CONCURRING AND DISSENTING OPINION BY
STEVENS, J.:¶ 1 While I agree that we presently have jurisdiction under Pa.R.A.P. 311 to take the Commonwealth’s interlocutory appeal, I respectfully dissent from the majority’s opinion that defendant’s alleged conduct is not proscribed by 18 Pa.C.S. § 3302(b), “Risking Catastrophe.” Accordingly, I would vacate the order quashing the charge under Section 3302(b) and remand for trial.
¶ 2 In Commomvealth v. Hughes, 468 Pa. 502, 364 A.2d 306 (1976), the Pennsylvania Supreme Court recognized that “[t]he ‘risk’ proscribed by [Section 3302(b) ] is the use of dangerous means by one who ‘consciously disregards a substantial and unjustifiable risk’ and thereby unnecessarily exposes society to an extraordinary disaster.” Hughes, 468 Pa. at 513, 364 A.2d at 311 (emphasis in original). Contrary to the majority’s opinion, the “dangerous means” pertinent to the present case is not “collapse of building” as enumerated in Section 3302(a), for it would be nonsensical, indeed, to argue that defendants were engaged in the deliberate employment of collapsing the pier when the pier, in fact, collapsed. The language pertinent to our inquiry is, instead, found elsewhere in Section 3302.
¶ 3 In addition to enumerating particular harmful or destructive forces and substances, Section 3302(a), “Causing catastrophe,” also generally proscribes “any other means of causing potentially widespread injury or damage.” Similarly, Section 3302(b), “Risking catastrophe,” makes it a felony to recklessly create a “risk of catastrophe in the employment of.. .other dangerous means listed in subsection (a).... ” In thus criminalizing the causing or risking of a catastrophe, Section 3302 does not claim to provide an exhaustive list of subject forces, substances, or means, but allows, instead, for reasonable discretion to assess whether other unenumerated forces, substances, or means also qualify for proscription.

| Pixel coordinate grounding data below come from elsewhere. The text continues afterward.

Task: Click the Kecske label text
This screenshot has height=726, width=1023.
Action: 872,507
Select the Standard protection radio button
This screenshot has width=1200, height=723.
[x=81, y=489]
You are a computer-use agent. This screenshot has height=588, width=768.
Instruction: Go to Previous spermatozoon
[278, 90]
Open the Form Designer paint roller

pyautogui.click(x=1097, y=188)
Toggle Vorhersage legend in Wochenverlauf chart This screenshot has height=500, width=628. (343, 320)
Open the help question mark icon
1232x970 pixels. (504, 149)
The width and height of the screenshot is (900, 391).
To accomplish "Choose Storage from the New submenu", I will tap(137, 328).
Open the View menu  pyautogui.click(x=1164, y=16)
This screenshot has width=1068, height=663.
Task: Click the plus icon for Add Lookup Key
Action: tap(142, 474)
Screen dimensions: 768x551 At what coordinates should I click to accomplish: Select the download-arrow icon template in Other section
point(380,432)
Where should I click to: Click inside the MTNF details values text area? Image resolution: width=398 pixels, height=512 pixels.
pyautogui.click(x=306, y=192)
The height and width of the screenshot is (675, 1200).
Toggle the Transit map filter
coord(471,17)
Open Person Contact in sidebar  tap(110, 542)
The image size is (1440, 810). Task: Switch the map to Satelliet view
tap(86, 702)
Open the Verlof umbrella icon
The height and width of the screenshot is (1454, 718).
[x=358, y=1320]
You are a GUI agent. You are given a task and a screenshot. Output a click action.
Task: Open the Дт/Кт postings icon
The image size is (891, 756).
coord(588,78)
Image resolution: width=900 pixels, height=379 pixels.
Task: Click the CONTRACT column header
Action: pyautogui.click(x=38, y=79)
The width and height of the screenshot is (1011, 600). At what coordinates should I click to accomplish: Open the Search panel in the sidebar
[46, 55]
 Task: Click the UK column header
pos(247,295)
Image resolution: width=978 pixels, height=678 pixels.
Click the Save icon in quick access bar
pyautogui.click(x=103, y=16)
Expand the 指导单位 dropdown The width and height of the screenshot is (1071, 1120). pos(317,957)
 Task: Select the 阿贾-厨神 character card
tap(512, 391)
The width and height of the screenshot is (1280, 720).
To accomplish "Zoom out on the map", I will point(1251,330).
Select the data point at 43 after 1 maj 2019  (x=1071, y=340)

¶ 4 The Pennsylvania Supreme Court has, at the least, implicitly recognized that the scope of Section 3302 must exceed the limit of its enumerated forces in order to serve the purpose sought to be accomplished by the statute. In Commonwealth v. Scatena, 508 Pa. 512, 498 A.2d 1314 (1985), a case involving vast contamination of the Susquehanna River from defendants’ practice of disposing industrial and chemical wastes into an abandoned mine shaft, the Court discussed the quantum of proof necessary to a Section 3302(b) charge. In eschewing a requirement for highly precise or technical evidence, the Court offered examples of dangerous means that would be commonly understood without expert testimony to qualify as a risk of catastrophe. One example stated:
When a school bus driver intentionally navigates his bus full of school children through a red light at a high rate of speed and miraculously escapes collision and injuries, no expert testimony is needed to establish that the driver is guilty of risking a catastrophe.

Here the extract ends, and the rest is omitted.